Making the case for irrational behavior.

AuthorThompson, Jim
PositionINDUSTRY PERSPECTIVE

As U.S. defense spending decreases from a gush to a trickle, contractors are desperately competing for market share. Programs are being canceled, curtailed and restructured.

Many companies coming off all-time highs over the last decade now find themselves in a declining market. Some are fighting for shareholder confidence, while others are just fighting for survival.

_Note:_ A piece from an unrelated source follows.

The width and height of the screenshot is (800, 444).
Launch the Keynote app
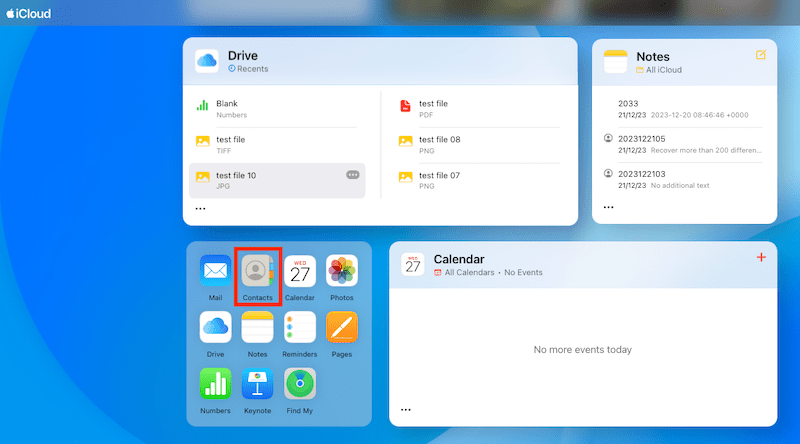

Meanwhile, customers facing an unchanging list of requirements are under pressure to fulfill them with fewer resources. The result is aggressive action on the part of some contractors, which unsuccessful bidders sometimes deem "irrational" behavior.

But is it irrational?

History is riddled with examples in which uninformed and aggressive bid decisions have led contractors down a risky path that ultimately resulted in failure. However, capture managers and executive leadership are now recognizing that aggressive strategies can be very effective, and therefore appropriate and rational, when driven by the right intelligence. An asymmetric strategy requires a detailed understanding of competitors and customers in order to manage risk. In an environment where everyone is trying to gain an edge, there are some contractors who have successfully played to win.

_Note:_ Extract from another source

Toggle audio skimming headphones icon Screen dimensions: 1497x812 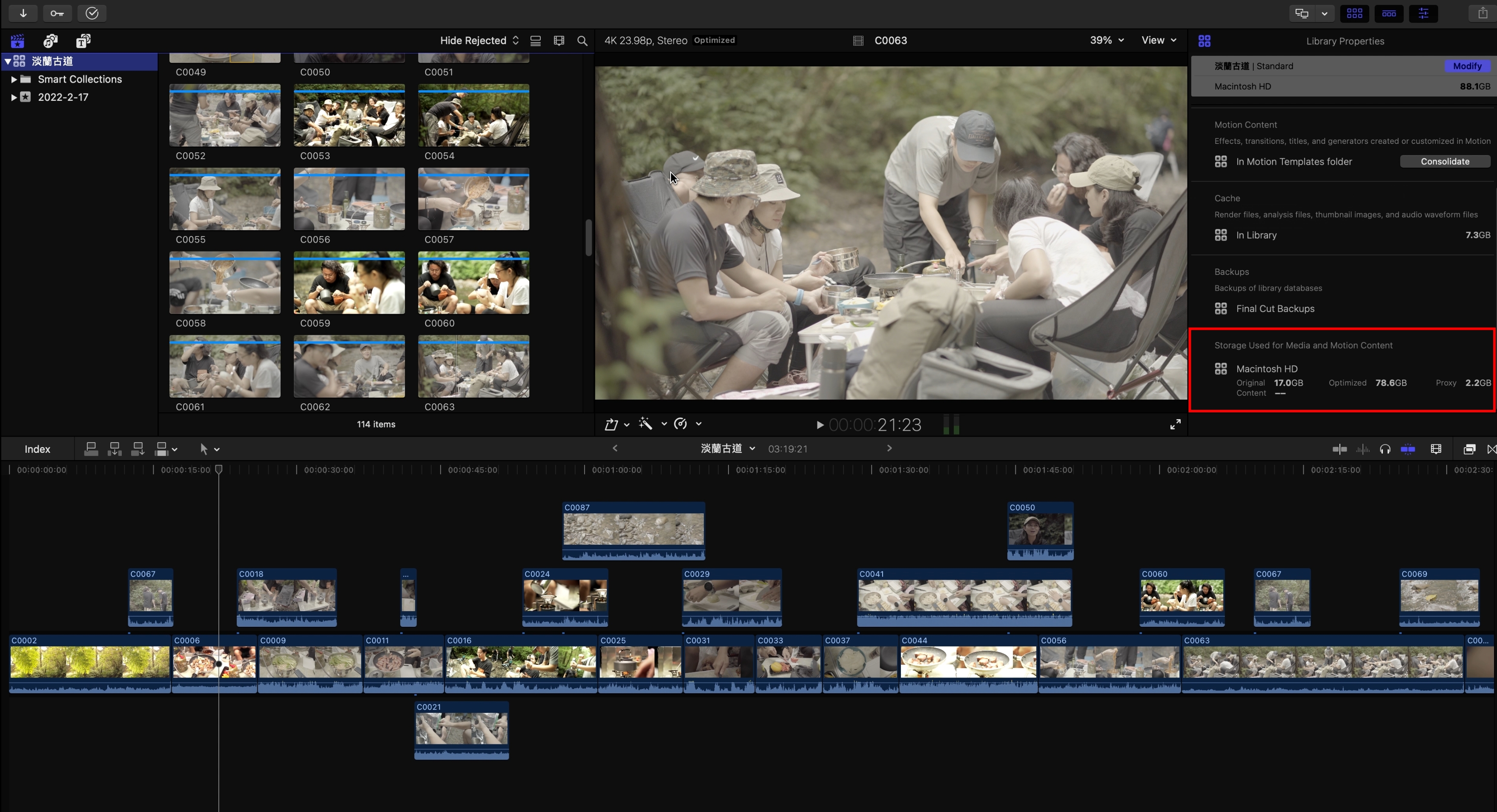click(1385, 449)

Sometimes, companies will choose to bid a price that is so much lower than the competition that the customer can't help but award the contract to them. This often results in the company executing the program at a loss for a period of time, but it is typically "made well" at a later date via engineering change orders or operations and sustainment work.

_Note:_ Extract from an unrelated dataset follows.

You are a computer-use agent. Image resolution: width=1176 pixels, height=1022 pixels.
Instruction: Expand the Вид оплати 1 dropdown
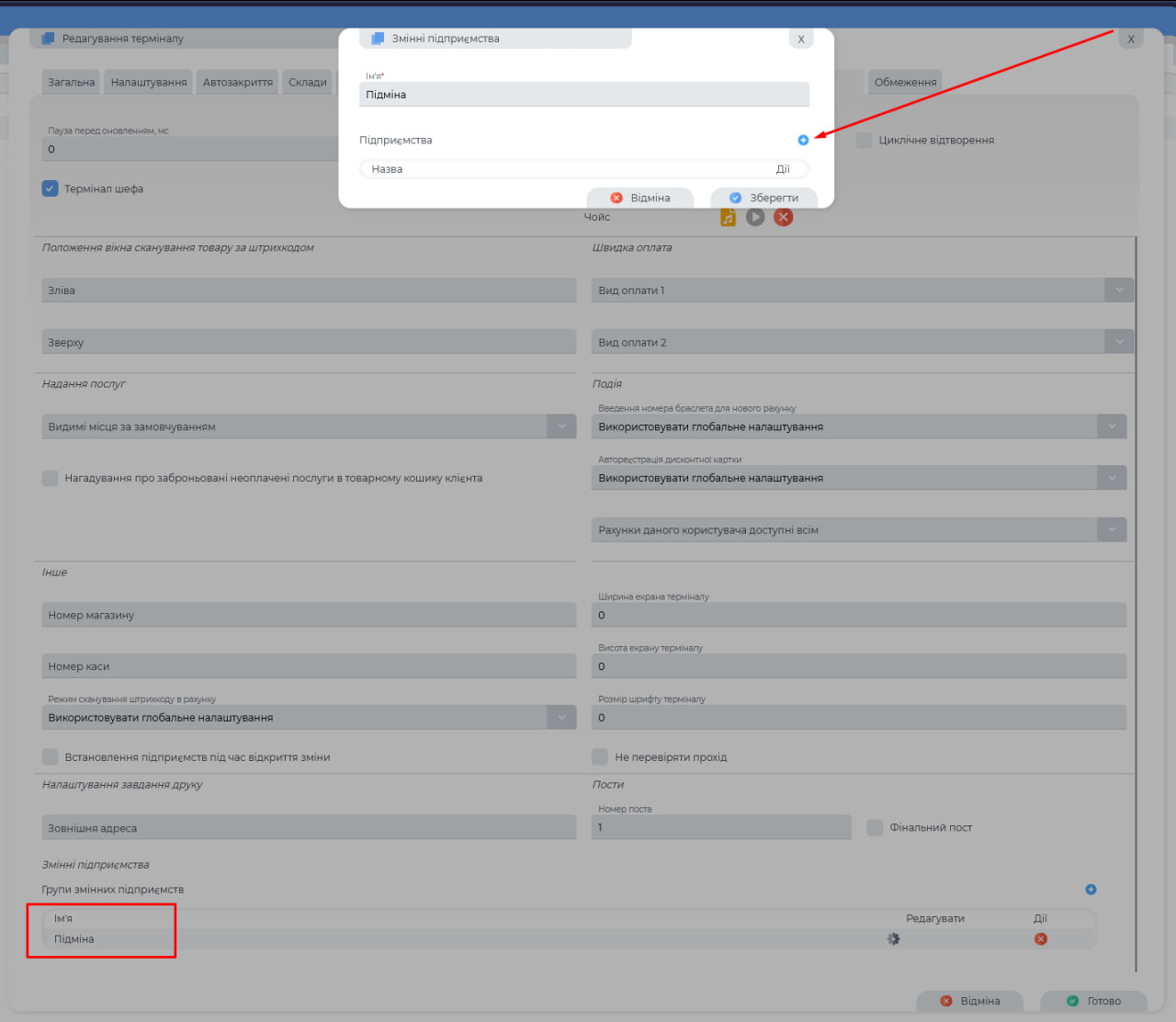pyautogui.click(x=1119, y=290)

The perception within the capture community is that companies tend to buy in only when there is extreme incentive to win, or no other options for survival. This overlooks recent history, which indicates that the rationale for buying in can be quite compelling from an overall business case perspective.

Take the Air Force's aerial refueling tanker competition. While the Northrop Grumman-EADS team offered a technically superior aircraft at a reasonable price, The Boeing Co. recognized that the production contract was an entry point to a larger and more lucrative role as the sole provider for all services associated with the platform. Boeing used this rationale to bid well below EADS. In this case, Boeing took a calculated risk, which it likely justified with a strong business case based on historical customer behavior. This is a decision that is quite rational.